---------- GIVEN RECORDS

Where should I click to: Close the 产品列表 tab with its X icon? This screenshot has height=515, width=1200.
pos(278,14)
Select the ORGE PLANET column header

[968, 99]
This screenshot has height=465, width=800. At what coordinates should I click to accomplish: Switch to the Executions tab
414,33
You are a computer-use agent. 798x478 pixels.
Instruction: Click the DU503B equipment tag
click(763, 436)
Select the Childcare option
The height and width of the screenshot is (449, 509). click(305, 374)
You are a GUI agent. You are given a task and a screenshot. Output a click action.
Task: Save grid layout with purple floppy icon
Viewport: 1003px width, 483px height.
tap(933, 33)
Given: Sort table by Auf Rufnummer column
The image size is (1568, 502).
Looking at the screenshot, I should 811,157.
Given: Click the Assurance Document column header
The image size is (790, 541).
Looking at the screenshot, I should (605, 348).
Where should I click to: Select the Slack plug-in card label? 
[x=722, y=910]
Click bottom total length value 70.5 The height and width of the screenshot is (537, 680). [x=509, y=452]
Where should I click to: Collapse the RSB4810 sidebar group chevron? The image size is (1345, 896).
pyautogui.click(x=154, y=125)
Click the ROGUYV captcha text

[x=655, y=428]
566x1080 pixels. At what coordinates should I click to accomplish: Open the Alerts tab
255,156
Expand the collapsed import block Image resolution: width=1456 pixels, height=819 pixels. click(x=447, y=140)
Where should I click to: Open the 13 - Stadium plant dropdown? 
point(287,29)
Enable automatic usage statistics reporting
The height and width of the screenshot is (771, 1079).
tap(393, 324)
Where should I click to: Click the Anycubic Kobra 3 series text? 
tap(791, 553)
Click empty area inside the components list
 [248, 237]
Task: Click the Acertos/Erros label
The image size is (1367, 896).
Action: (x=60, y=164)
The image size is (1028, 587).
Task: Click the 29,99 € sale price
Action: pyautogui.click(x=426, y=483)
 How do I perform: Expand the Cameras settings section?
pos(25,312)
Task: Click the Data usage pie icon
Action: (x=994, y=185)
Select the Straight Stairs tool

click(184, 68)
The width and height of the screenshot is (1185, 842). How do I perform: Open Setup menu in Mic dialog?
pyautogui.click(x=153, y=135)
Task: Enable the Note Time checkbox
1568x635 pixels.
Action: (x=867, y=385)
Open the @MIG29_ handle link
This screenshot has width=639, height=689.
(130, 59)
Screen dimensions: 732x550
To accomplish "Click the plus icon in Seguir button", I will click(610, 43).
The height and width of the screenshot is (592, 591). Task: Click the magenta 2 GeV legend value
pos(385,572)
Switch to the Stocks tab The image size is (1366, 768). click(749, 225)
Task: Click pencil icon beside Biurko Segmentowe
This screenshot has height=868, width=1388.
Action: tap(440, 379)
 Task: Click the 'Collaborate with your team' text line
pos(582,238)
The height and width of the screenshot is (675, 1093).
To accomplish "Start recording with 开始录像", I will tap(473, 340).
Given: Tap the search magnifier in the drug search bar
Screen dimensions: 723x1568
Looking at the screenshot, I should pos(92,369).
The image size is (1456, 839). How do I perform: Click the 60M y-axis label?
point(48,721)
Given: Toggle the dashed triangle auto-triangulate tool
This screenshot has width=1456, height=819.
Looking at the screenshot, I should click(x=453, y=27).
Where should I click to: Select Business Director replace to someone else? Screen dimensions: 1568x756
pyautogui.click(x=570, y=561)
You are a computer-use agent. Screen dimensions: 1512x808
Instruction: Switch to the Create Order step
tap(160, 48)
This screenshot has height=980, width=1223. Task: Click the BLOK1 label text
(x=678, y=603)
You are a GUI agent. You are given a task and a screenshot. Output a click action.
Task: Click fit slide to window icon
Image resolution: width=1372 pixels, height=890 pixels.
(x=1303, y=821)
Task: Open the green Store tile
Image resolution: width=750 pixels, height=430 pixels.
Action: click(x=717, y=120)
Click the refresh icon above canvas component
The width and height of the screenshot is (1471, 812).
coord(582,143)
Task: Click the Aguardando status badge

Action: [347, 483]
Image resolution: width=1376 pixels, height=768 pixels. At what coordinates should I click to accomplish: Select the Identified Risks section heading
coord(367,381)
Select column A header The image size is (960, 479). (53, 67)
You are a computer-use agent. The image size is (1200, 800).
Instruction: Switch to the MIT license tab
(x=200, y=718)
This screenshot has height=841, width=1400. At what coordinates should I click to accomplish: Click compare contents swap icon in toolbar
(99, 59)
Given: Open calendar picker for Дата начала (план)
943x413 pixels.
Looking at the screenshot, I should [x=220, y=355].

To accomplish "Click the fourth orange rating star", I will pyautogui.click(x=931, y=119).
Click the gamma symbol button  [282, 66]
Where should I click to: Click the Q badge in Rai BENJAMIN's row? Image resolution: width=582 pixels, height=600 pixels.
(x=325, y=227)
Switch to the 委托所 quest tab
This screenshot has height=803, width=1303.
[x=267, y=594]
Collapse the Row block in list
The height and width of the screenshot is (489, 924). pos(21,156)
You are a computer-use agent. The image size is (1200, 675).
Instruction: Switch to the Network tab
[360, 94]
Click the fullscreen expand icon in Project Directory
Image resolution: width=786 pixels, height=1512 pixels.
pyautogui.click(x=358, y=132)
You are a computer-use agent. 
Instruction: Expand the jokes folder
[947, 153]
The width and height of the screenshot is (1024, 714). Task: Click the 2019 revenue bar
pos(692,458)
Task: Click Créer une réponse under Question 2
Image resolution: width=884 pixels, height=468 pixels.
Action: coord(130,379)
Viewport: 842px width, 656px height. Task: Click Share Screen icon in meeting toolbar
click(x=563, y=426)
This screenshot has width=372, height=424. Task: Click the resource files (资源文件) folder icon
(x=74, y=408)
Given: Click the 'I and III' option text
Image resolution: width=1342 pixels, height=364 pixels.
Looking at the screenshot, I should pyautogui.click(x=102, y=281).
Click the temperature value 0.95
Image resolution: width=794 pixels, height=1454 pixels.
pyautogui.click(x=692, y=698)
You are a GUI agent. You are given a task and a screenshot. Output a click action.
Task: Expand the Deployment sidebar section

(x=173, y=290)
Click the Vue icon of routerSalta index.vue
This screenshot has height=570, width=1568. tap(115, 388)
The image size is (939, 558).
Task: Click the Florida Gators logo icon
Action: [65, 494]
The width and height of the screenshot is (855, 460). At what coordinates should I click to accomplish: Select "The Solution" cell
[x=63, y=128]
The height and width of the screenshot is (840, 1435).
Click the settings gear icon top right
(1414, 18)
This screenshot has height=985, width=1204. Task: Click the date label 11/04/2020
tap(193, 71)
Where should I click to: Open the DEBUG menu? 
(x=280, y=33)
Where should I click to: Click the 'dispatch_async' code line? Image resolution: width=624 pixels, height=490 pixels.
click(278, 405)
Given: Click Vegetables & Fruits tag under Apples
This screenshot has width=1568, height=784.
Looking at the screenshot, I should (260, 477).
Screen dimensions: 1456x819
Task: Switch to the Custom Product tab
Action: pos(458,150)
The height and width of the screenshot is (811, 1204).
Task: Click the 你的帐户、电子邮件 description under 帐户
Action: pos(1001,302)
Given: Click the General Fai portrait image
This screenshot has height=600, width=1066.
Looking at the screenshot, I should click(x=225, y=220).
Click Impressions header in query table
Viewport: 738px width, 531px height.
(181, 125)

--------------------

- **GOAL OF THE EXERCISE**
Edit the rows above so that every occurrence of "Where should I click to" becomes "Where do I click to", with everything else left unchanged.

- **TASK OUTPUT**
Where do I click to: Close the 产品列表 tab with its X icon? This screenshot has height=515, width=1200.
pos(278,14)
Select the ORGE PLANET column header

[968, 99]
This screenshot has height=465, width=800. At what coordinates should I click to accomplish: Switch to the Executions tab
414,33
You are a computer-use agent. 798x478 pixels.
Instruction: Click the DU503B equipment tag
click(763, 436)
Select the Childcare option
The height and width of the screenshot is (449, 509). click(305, 374)
You are a GUI agent. You are given a task and a screenshot. Output a click action.
Task: Save grid layout with purple floppy icon
Viewport: 1003px width, 483px height.
tap(933, 33)
Given: Sort table by Auf Rufnummer column
The image size is (1568, 502).
Looking at the screenshot, I should 811,157.
Given: Click the Assurance Document column header
The image size is (790, 541).
Looking at the screenshot, I should (605, 348).
Where do I click to: Select the Slack plug-in card label? 
[x=722, y=910]
Click bottom total length value 70.5 The height and width of the screenshot is (537, 680). [x=509, y=452]
Where do I click to: Collapse the RSB4810 sidebar group chevron? The image size is (1345, 896).
pyautogui.click(x=154, y=125)
Click the ROGUYV captcha text

[x=655, y=428]
566x1080 pixels. At what coordinates should I click to accomplish: Open the Alerts tab
255,156
Expand the collapsed import block Image resolution: width=1456 pixels, height=819 pixels. click(x=447, y=140)
Where do I click to: Open the 13 - Stadium plant dropdown? 
point(287,29)
Enable automatic usage statistics reporting
The height and width of the screenshot is (771, 1079).
tap(393, 324)
Where do I click to: Click the Anycubic Kobra 3 series text? 
tap(791, 553)
Click empty area inside the components list
 [248, 237]
Task: Click the Acertos/Erros label
The image size is (1367, 896).
Action: (x=60, y=164)
The image size is (1028, 587).
Task: Click the 29,99 € sale price
Action: pyautogui.click(x=426, y=483)
 How do I perform: Expand the Cameras settings section?
pos(25,312)
Task: Click the Data usage pie icon
Action: (x=994, y=185)
Select the Straight Stairs tool

click(184, 68)
The width and height of the screenshot is (1185, 842). How do I perform: Open Setup menu in Mic dialog?
pyautogui.click(x=153, y=135)
Task: Enable the Note Time checkbox
1568x635 pixels.
Action: (x=867, y=385)
Open the @MIG29_ handle link
This screenshot has width=639, height=689.
(130, 59)
Screen dimensions: 732x550
To accomplish "Click the plus icon in Seguir button", I will click(610, 43).
The height and width of the screenshot is (592, 591). Task: Click the magenta 2 GeV legend value
pos(385,572)
Switch to the Stocks tab The image size is (1366, 768). click(749, 225)
Task: Click pencil icon beside Biurko Segmentowe
This screenshot has height=868, width=1388.
Action: tap(440, 379)
 Task: Click the 'Collaborate with your team' text line
pos(582,238)
The height and width of the screenshot is (675, 1093).
To accomplish "Start recording with 开始录像", I will tap(473, 340).
Given: Tap the search magnifier in the drug search bar
Screen dimensions: 723x1568
Looking at the screenshot, I should pos(92,369).
The image size is (1456, 839). How do I perform: Click the 60M y-axis label?
point(48,721)
Given: Toggle the dashed triangle auto-triangulate tool
This screenshot has width=1456, height=819.
Looking at the screenshot, I should click(x=453, y=27).
Where do I click to: Select Business Director replace to someone else? Screen dimensions: 1568x756
pyautogui.click(x=570, y=561)
You are a computer-use agent. Screen dimensions: 1512x808
Instruction: Switch to the Create Order step
tap(160, 48)
This screenshot has height=980, width=1223. Task: Click the BLOK1 label text
(x=678, y=603)
You are a GUI agent. You are given a task and a screenshot. Output a click action.
Task: Click fit slide to window icon
Image resolution: width=1372 pixels, height=890 pixels.
(x=1303, y=821)
Task: Open the green Store tile
Image resolution: width=750 pixels, height=430 pixels.
Action: click(x=717, y=120)
Click the refresh icon above canvas component
The width and height of the screenshot is (1471, 812).
coord(582,143)
Task: Click the Aguardando status badge

Action: [347, 483]
Image resolution: width=1376 pixels, height=768 pixels. At what coordinates should I click to accomplish: Select the Identified Risks section heading
coord(367,381)
Select column A header The image size is (960, 479). (53, 67)
You are a computer-use agent. The image size is (1200, 800).
Instruction: Switch to the MIT license tab
(x=200, y=718)
This screenshot has height=841, width=1400. At what coordinates should I click to accomplish: Click compare contents swap icon in toolbar
(99, 59)
Given: Open calendar picker for Дата начала (план)
943x413 pixels.
Looking at the screenshot, I should [x=220, y=355].

To accomplish "Click the fourth orange rating star", I will pyautogui.click(x=931, y=119).
Click the gamma symbol button  [282, 66]
Where do I click to: Click the Q badge in Rai BENJAMIN's row? Image resolution: width=582 pixels, height=600 pixels.
(x=325, y=227)
Switch to the 委托所 quest tab
This screenshot has height=803, width=1303.
[x=267, y=594]
Collapse the Row block in list
The height and width of the screenshot is (489, 924). pos(21,156)
You are a computer-use agent. The image size is (1200, 675).
Instruction: Switch to the Network tab
[360, 94]
Click the fullscreen expand icon in Project Directory
Image resolution: width=786 pixels, height=1512 pixels.
pyautogui.click(x=358, y=132)
You are a computer-use agent. 
Instruction: Expand the jokes folder
[947, 153]
The width and height of the screenshot is (1024, 714). Task: Click the 2019 revenue bar
pos(692,458)
Task: Click Créer une réponse under Question 2
Image resolution: width=884 pixels, height=468 pixels.
Action: coord(130,379)
Viewport: 842px width, 656px height. Task: Click Share Screen icon in meeting toolbar
click(x=563, y=426)
This screenshot has width=372, height=424. Task: Click the resource files (资源文件) folder icon
(x=74, y=408)
Given: Click the 'I and III' option text
Image resolution: width=1342 pixels, height=364 pixels.
Looking at the screenshot, I should pyautogui.click(x=102, y=281).
Click the temperature value 0.95
Image resolution: width=794 pixels, height=1454 pixels.
pyautogui.click(x=692, y=698)
You are a GUI agent. You are given a task and a screenshot. Output a click action.
Task: Expand the Deployment sidebar section

(x=173, y=290)
Click the Vue icon of routerSalta index.vue
This screenshot has height=570, width=1568. tap(115, 388)
The image size is (939, 558).
Task: Click the Florida Gators logo icon
Action: [65, 494]
The width and height of the screenshot is (855, 460). At what coordinates should I click to accomplish: Select "The Solution" cell
[x=63, y=128]
The height and width of the screenshot is (840, 1435).
Click the settings gear icon top right
(1414, 18)
This screenshot has height=985, width=1204. Task: Click the date label 11/04/2020
tap(193, 71)
Where do I click to: Open the DEBUG menu? 
(x=280, y=33)
Where do I click to: Click the 'dispatch_async' code line? Image resolution: width=624 pixels, height=490 pixels.
click(278, 405)
Given: Click Vegetables & Fruits tag under Apples
This screenshot has width=1568, height=784.
Looking at the screenshot, I should (260, 477).
Screen dimensions: 1456x819
Task: Switch to the Custom Product tab
Action: pos(458,150)
The height and width of the screenshot is (811, 1204).
Task: Click the 你的帐户、电子邮件 description under 帐户
Action: pos(1001,302)
Given: Click the General Fai portrait image
This screenshot has height=600, width=1066.
Looking at the screenshot, I should click(x=225, y=220).
Click Impressions header in query table
Viewport: 738px width, 531px height.
(181, 125)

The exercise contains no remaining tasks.